Jusuf El-Domiaty

SC Langenhagen
- Position: Point guard / shooting guard
- League: Regionalliga West

Personal information
- Born: October 11, 1990 (age 35) Braunschweig, Germany
- Listed height: 1.87 m (6 ft 2 in)

Career information
- Playing career: 2006–present

Career history
- 2006–2011: SUM Braunschweig
- 2009–2011: →Phantoms Braunschweig
- 2011–2012: Cuxhaven BasCats
- 2012–2016: Eisbären Bremerhaven
- 2016–2017: Dresden Titans
- 2017–present: SC Langenhagen

Career highlights
- ProA Young Player of the Year (2012);

= Jusuf El-Domiaty =

German basketball player (born 1990)

Jusuf El-Domiaty (born 11 October 1990, Braunschweig, Lower Saxony, Germany) is a German professional basketball player of Egyptian and Bosnian descent. El-Domiaty played initially successful in his hometown basketball and became a youth international. From 2011 to 2016 he played for Eisbären Bremerhaven, initially only the cooperation partner Cuxhaven BasCats second division ProA and since the 2012–13 season in the first division Basketball Bundesliga squad.
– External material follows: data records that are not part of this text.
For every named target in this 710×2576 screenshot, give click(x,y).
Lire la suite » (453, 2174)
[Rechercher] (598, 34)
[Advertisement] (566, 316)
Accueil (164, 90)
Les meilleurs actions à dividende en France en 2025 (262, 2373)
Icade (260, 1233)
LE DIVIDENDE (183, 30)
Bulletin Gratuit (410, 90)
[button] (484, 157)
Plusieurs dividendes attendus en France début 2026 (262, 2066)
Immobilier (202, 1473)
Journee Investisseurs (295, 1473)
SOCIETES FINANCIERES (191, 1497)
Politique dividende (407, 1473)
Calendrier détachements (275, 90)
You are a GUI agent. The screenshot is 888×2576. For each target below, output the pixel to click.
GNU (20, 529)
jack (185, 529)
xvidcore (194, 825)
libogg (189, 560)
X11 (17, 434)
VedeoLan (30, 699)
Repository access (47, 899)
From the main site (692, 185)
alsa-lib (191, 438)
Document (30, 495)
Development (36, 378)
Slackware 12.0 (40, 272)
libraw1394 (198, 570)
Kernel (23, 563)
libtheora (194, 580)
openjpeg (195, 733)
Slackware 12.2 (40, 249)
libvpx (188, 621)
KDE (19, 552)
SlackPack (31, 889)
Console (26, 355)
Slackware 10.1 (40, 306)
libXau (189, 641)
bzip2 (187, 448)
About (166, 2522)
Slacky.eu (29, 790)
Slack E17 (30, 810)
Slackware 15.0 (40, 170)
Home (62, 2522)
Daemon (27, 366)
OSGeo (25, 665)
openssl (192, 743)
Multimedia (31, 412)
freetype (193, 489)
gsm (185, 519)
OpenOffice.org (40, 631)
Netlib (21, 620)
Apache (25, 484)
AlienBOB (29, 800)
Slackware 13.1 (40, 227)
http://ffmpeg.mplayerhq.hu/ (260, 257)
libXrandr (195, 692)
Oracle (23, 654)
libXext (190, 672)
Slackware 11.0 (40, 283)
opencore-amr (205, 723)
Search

He currently plays for Dresden Titans of the German ProA.

==Professional career==
El-Domiaty played in the youth teams of SG Braunschweig and by double license already from 2006 in the men's team Spot Up Media Baskets (SUM Baskets) in ProB. Having almost reached the U18 national team at the European Championship finals in 2008 against relegation in the group of 16 best European junior national teams, he played in the ProB 2008–09 mainly for SUM Baskets and came used only sporadically in the junior Basketball-Bundesliga. In the ProB 2009–10 he confirmed this with an operating time of almost 30 minutes and ten points per game and received first short minutes for the New Yorker Phantoms Braunschweig in the top-level basketball league. After not receiving more playing time in the following season, he decided to change clubs in 2011. Since El-Domiaty 2011 played in Bremerhaven. The BBL club Eisbären at first did send him to their partner club Cuxhaven BasCats from the second division ProA in the 2011–12 season, however.

In the ProA 2011–12 El-Domiaty was one of the strongest players and was called "Youngster of January 2012" Award and the end of the season as "Youngster of the Year" (the 2011-12 season). After using the double license already in the 2011–12 basketball league had three brief assignments with the polar bears in the top division, he was in the 2012-13 Basketball Bundesliga underwritten in the squad of Eisbären Bremerhaven.

- In June 2014, El Domiaty extended his contract with Eisbären Bremerhaven another season (2014-2015).
- In September 2015, he signed a 3-month contract with the team . and he was waived by the club in November 2015.
- In July 2016, he signed a contract with Pro A team Dresden Titans for the 2016-2017 season.
- In January 2018, he signed a contract with 2. Regionalliga West team SC Langenhagen for the rest of season.